WHAT THE TASK ASKS:
Retype word for word the stretch of entries below from the line that has "You are a computer-use agent." through the line that has "At what coordinates should I click to accomplish: Click", and omit the pictures.

[EXTRACTED ENTRIES — start]

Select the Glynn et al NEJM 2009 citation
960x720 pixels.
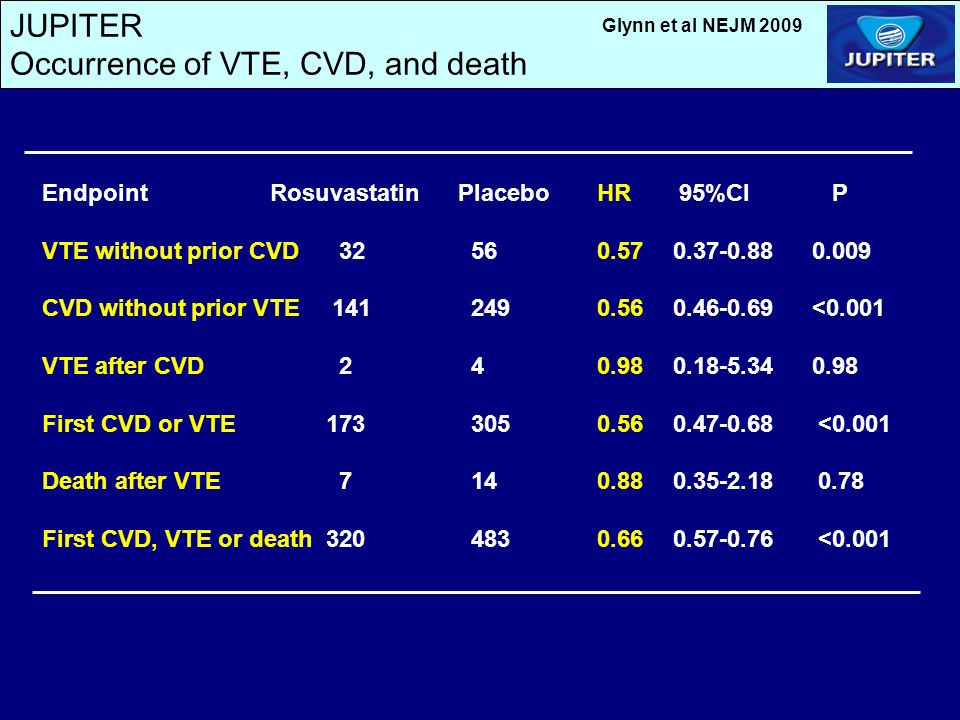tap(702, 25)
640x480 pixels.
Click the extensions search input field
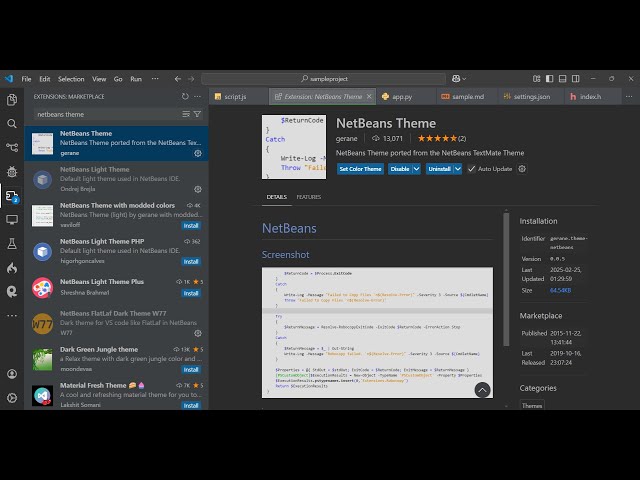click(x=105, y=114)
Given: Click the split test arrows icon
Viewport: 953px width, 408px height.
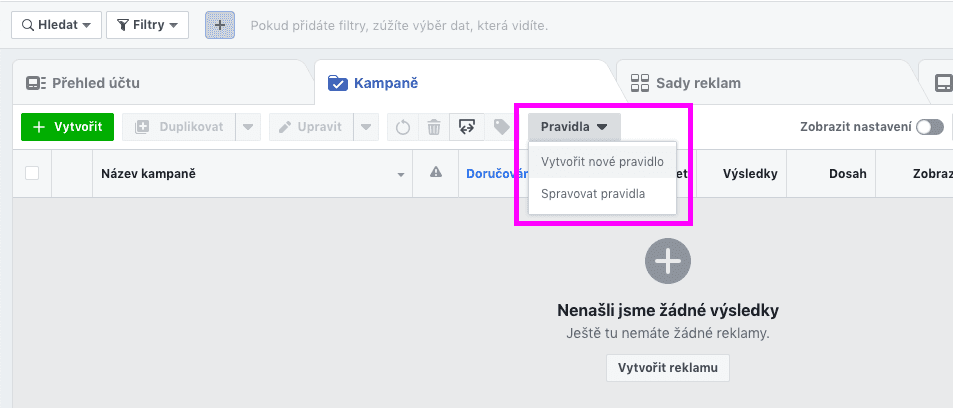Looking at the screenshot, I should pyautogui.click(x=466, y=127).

[EXTRACTED ENTRIES — finish]
[EXTRACTED ENTRIES — start]

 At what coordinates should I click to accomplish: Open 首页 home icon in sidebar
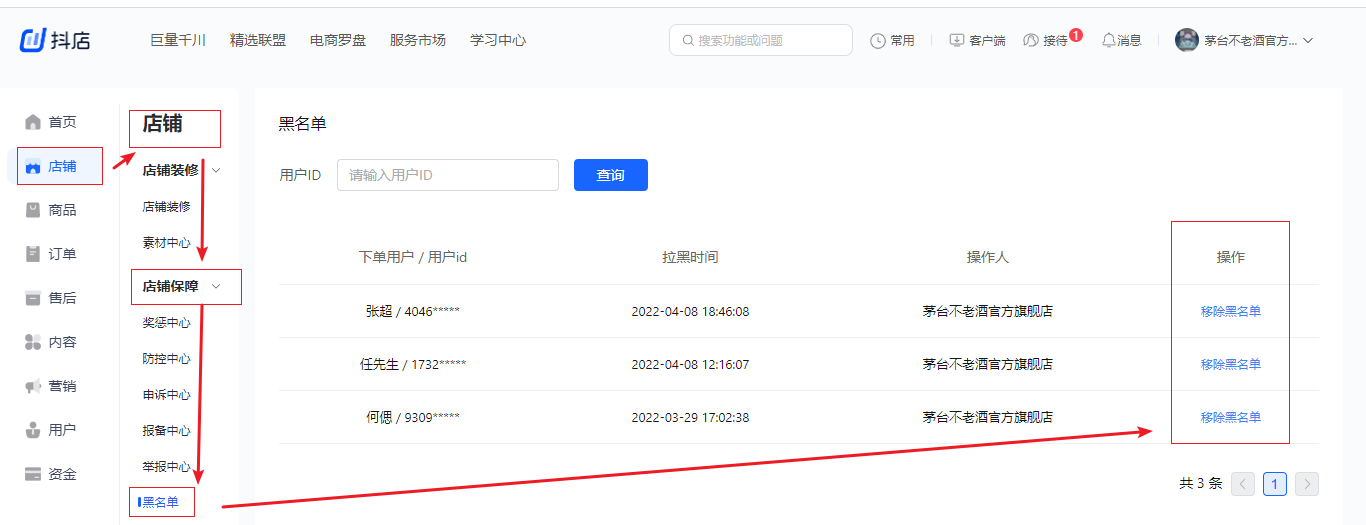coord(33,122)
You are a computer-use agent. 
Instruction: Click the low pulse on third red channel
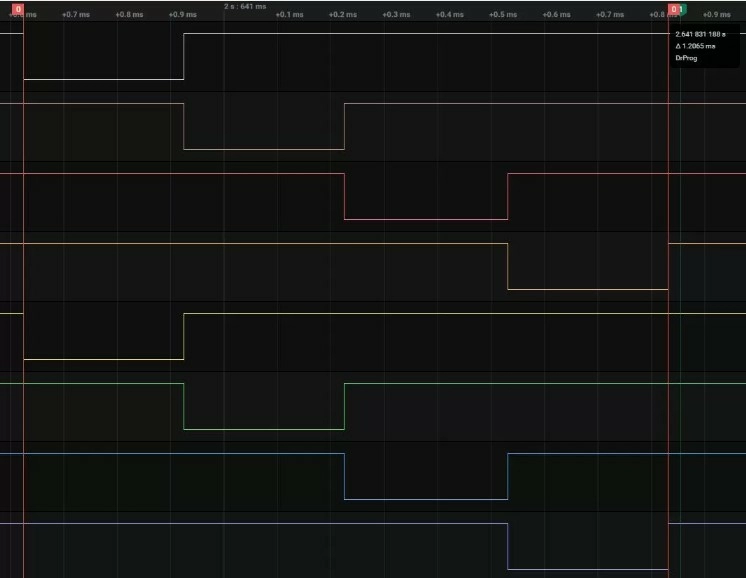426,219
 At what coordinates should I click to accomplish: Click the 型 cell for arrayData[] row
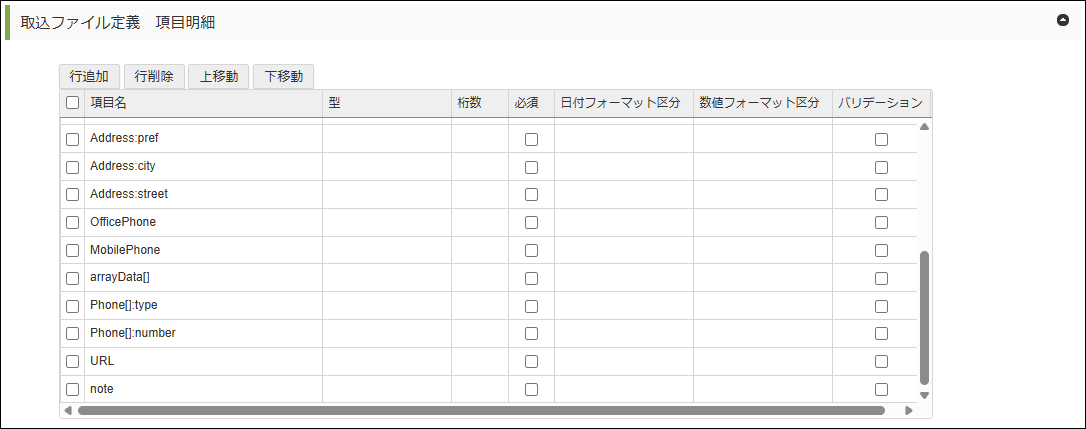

[EXTRACTED ENTRIES — finish]

OUTPUT FOR THIS EXERCISE:
You are a computer-use agent. 
Instruction: Click the low pulse on third red channel
426,219
 At what coordinates should I click to accomplish: Click the 型 cell for arrayData[] row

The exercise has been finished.